» **Available data**:
··········

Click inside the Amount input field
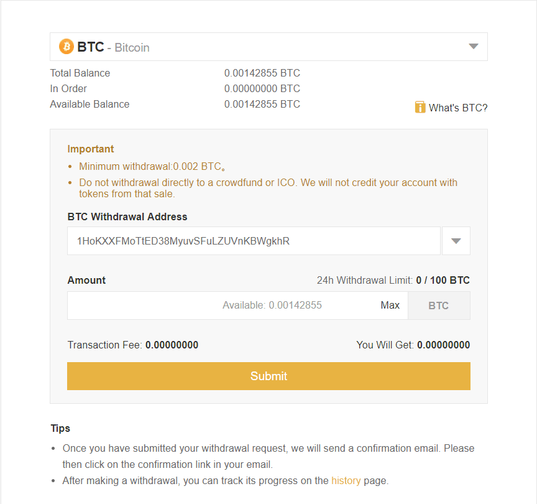 [x=218, y=305]
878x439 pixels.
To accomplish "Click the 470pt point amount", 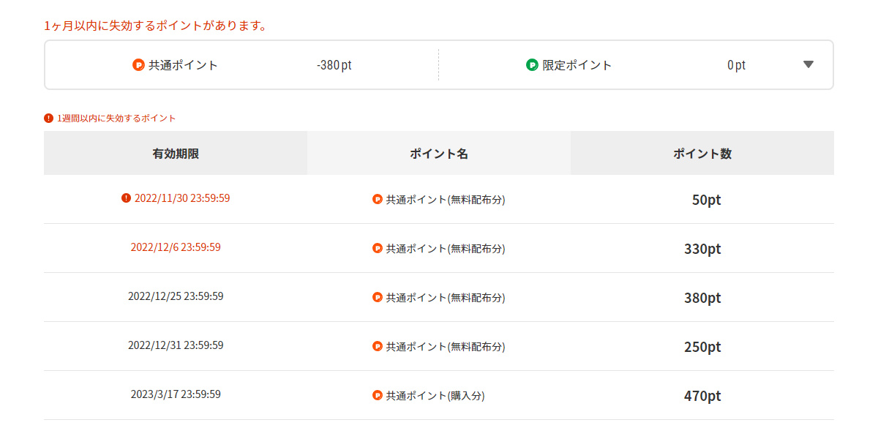I will click(x=702, y=396).
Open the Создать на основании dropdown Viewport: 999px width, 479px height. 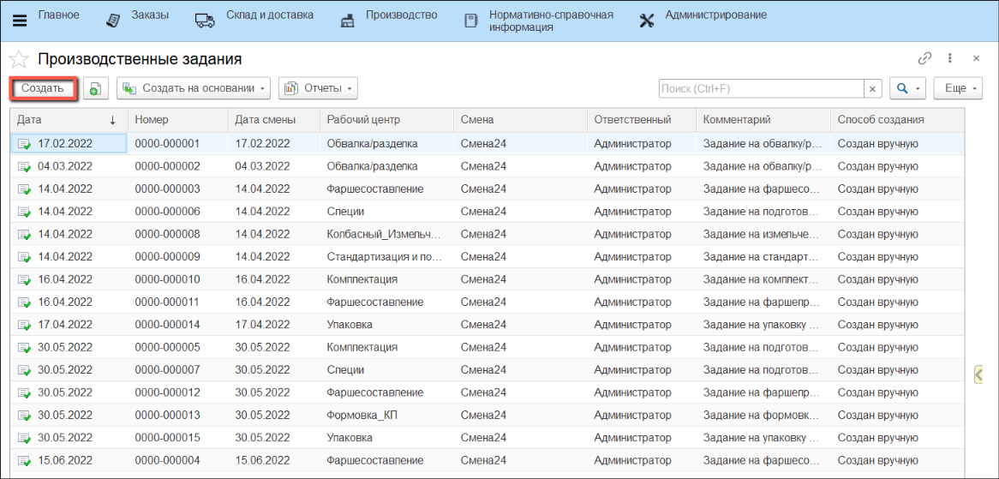[x=194, y=88]
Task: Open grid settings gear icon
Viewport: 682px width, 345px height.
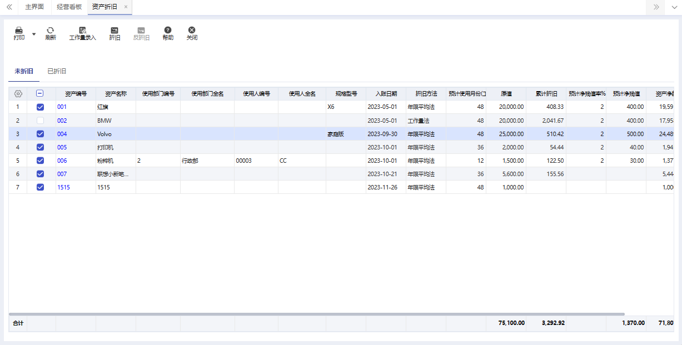Action: (18, 94)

··········

» **Instructions for the task**: Reproduce exactly the line containing "Task: Open grid settings gear icon" and every line after it in the material above, up to and including the last. Exclude all pictures.

» **Answer for this exercise**:
Task: Open grid settings gear icon
Viewport: 682px width, 345px height.
Action: (18, 94)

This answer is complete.